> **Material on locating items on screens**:
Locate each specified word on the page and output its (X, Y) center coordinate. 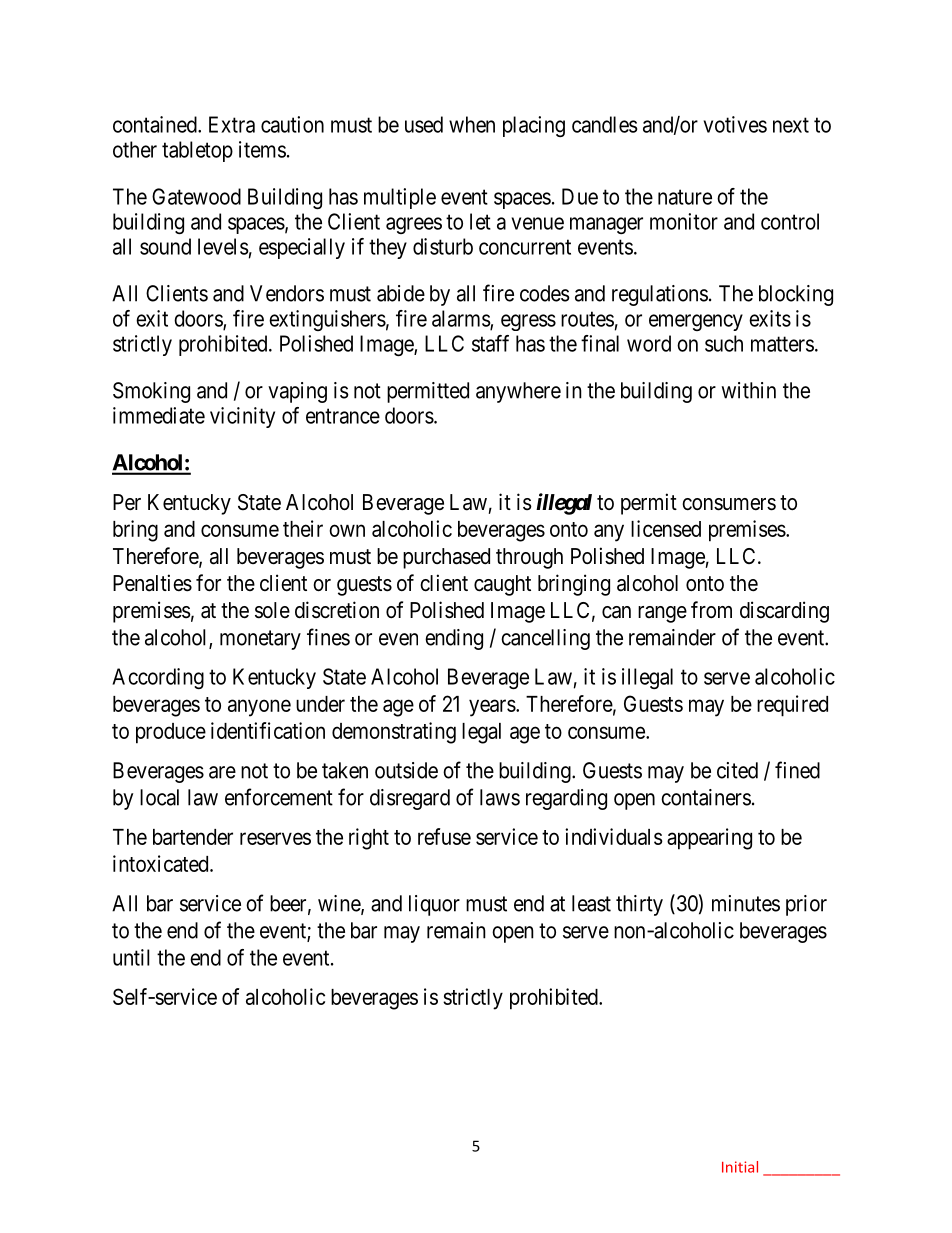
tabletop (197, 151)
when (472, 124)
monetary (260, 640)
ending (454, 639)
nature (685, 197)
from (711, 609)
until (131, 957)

> **Brief**: Copy the material above word for word, leaving out the pictures.

> **Answer to the task**:
Locate each specified word on the page and output its (X, Y) center coordinate. 
tabletop (197, 151)
when (472, 124)
monetary (260, 640)
ending (454, 639)
nature (685, 197)
from (711, 609)
until (131, 957)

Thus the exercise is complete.